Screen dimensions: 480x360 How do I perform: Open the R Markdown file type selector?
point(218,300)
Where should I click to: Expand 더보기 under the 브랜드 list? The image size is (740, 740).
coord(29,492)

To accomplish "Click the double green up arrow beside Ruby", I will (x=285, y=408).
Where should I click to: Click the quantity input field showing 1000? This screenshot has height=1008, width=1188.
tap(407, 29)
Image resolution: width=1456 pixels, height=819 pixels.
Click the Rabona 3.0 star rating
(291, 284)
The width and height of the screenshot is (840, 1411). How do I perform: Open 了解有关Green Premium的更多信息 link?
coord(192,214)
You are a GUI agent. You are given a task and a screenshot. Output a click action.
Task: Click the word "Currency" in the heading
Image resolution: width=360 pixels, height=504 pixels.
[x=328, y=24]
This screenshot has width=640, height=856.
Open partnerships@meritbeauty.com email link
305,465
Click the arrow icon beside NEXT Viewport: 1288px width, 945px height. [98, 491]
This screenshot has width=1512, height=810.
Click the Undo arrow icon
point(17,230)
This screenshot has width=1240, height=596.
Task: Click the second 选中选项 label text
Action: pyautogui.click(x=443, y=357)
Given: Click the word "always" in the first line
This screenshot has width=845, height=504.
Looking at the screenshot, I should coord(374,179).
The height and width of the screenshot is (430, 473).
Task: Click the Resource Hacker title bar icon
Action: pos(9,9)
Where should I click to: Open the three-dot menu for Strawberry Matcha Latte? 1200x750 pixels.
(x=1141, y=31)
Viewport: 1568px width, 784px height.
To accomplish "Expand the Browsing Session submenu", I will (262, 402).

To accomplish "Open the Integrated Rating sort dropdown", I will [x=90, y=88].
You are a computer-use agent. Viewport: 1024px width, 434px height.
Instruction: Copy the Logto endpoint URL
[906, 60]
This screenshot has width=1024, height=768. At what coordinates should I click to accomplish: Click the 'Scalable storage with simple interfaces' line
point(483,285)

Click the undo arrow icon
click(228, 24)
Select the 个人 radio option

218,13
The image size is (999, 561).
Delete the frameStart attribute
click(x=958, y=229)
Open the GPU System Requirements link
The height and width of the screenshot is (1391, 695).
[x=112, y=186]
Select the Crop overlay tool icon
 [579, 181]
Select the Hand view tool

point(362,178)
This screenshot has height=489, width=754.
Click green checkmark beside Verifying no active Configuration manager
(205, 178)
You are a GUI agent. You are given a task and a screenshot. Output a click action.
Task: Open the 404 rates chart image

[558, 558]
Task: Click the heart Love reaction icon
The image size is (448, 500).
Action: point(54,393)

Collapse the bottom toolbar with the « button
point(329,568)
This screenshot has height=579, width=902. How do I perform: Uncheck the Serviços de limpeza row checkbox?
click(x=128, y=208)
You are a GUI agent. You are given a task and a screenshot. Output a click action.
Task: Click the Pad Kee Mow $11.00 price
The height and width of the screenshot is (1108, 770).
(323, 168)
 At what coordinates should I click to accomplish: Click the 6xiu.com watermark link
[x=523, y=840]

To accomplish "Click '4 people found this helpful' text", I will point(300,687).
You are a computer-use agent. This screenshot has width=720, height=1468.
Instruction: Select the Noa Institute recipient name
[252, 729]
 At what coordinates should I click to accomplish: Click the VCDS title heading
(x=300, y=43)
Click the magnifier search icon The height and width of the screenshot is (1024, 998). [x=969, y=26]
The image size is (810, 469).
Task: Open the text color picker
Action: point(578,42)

━━━━━━

◆ **Assignment**:
Beginning with the line that contains "Click the magnifier" and ending with the last line of the data above, return those lines exactly and nothing else.

◆ **Solution to the problem**:
Click the magnifier search icon The height and width of the screenshot is (1024, 998). [x=969, y=26]
The image size is (810, 469).
Task: Open the text color picker
Action: point(578,42)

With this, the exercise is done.